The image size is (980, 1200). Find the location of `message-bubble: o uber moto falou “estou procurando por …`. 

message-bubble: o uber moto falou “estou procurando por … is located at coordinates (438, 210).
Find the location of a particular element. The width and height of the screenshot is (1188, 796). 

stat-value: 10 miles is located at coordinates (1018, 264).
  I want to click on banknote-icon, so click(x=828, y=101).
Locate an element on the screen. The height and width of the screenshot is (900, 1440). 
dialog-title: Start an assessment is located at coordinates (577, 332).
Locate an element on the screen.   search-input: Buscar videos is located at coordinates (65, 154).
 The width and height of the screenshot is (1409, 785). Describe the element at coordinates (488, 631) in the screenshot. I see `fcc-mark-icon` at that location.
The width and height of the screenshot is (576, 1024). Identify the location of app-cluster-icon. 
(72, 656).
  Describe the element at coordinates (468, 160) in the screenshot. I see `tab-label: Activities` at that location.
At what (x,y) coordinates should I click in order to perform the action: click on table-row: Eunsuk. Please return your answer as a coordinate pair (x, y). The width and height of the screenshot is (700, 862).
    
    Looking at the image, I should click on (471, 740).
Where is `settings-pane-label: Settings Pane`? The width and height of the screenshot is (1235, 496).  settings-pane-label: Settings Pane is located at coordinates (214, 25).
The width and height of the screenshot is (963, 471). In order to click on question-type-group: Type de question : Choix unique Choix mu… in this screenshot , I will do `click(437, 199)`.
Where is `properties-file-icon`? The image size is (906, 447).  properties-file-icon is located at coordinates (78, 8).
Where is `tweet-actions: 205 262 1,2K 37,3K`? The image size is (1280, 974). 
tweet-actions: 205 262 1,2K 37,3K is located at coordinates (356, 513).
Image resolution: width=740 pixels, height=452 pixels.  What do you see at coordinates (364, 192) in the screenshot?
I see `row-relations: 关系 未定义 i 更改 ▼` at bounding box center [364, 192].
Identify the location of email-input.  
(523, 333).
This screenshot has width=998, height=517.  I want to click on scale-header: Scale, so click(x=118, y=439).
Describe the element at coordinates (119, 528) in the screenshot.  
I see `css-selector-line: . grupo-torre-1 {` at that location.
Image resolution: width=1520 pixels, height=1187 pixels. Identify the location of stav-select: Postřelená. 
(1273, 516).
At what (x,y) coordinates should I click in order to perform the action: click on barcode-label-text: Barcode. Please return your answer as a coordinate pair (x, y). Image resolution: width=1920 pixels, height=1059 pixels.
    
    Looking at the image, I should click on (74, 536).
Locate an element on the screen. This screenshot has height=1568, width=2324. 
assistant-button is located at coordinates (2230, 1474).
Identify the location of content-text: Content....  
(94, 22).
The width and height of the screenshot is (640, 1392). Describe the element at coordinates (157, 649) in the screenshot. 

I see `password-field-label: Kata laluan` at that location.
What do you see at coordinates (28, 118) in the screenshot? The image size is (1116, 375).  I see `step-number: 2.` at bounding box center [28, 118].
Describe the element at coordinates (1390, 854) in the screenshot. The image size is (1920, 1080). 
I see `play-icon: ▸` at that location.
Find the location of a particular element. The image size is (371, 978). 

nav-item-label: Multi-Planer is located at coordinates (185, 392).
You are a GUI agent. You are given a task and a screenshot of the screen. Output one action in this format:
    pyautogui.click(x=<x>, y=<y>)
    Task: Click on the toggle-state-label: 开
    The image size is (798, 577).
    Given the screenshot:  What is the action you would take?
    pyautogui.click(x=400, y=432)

******

Work request: Please give the data above again with "image size" switched to "screen size" throughout, changing nothing else.

Answer for the task:
The screen size is (980, 1200). Find the location of `message-bubble: o uber moto falou “estou procurando por …`. 

message-bubble: o uber moto falou “estou procurando por … is located at coordinates (438, 210).
Find the location of a particular element. The width and height of the screenshot is (1188, 796). 

stat-value: 10 miles is located at coordinates (1018, 264).
  I want to click on banknote-icon, so click(x=828, y=101).
Locate an element on the screen. The height and width of the screenshot is (900, 1440). 
dialog-title: Start an assessment is located at coordinates (577, 332).
Locate an element on the screen.   search-input: Buscar videos is located at coordinates (65, 154).
 The width and height of the screenshot is (1409, 785). Describe the element at coordinates (488, 631) in the screenshot. I see `fcc-mark-icon` at that location.
The width and height of the screenshot is (576, 1024). Identify the location of app-cluster-icon. 
(72, 656).
  Describe the element at coordinates (468, 160) in the screenshot. I see `tab-label: Activities` at that location.
At what (x,y) coordinates should I click in order to perform the action: click on table-row: Eunsuk. Please return your answer as a coordinate pair (x, y). The width and height of the screenshot is (700, 862).
    
    Looking at the image, I should click on (471, 740).
Where is `settings-pane-label: Settings Pane`? The width and height of the screenshot is (1235, 496).  settings-pane-label: Settings Pane is located at coordinates (214, 25).
The width and height of the screenshot is (963, 471). In order to click on question-type-group: Type de question : Choix unique Choix mu… in this screenshot , I will do `click(437, 199)`.
Where is `properties-file-icon`? The screen size is (906, 447).  properties-file-icon is located at coordinates (78, 8).
Where is `tweet-actions: 205 262 1,2K 37,3K`? The screen size is (1280, 974). 
tweet-actions: 205 262 1,2K 37,3K is located at coordinates (356, 513).
Image resolution: width=740 pixels, height=452 pixels.  What do you see at coordinates (364, 192) in the screenshot?
I see `row-relations: 关系 未定义 i 更改 ▼` at bounding box center [364, 192].
Identify the location of email-input.  
(523, 333).
This screenshot has width=998, height=517.  I want to click on scale-header: Scale, so click(x=118, y=439).
Describe the element at coordinates (119, 528) in the screenshot.  
I see `css-selector-line: . grupo-torre-1 {` at that location.
Image resolution: width=1520 pixels, height=1187 pixels. Identify the location of stav-select: Postřelená. 
(1273, 516).
At what (x,y) coordinates should I click in order to perform the action: click on barcode-label-text: Barcode. Please return your answer as a coordinate pair (x, y). Image resolution: width=1920 pixels, height=1059 pixels.
    
    Looking at the image, I should click on (74, 536).
Locate an element on the screen. This screenshot has height=1568, width=2324. 
assistant-button is located at coordinates (2230, 1474).
Identify the location of content-text: Content....  
(94, 22).
The width and height of the screenshot is (640, 1392). Describe the element at coordinates (157, 649) in the screenshot. 

I see `password-field-label: Kata laluan` at that location.
What do you see at coordinates (28, 118) in the screenshot? The screen size is (1116, 375).  I see `step-number: 2.` at bounding box center [28, 118].
Describe the element at coordinates (1390, 854) in the screenshot. The screen size is (1920, 1080). 
I see `play-icon: ▸` at that location.
Find the location of a particular element. The screen size is (371, 978). 

nav-item-label: Multi-Planer is located at coordinates (185, 392).
You are a GUI agent. You are given a task and a screenshot of the screen. Output one action in this format:
    pyautogui.click(x=<x>, y=<y>)
    Task: Click on the toggle-state-label: 开
    The screen size is (798, 577).
    Given the screenshot:  What is the action you would take?
    pyautogui.click(x=400, y=432)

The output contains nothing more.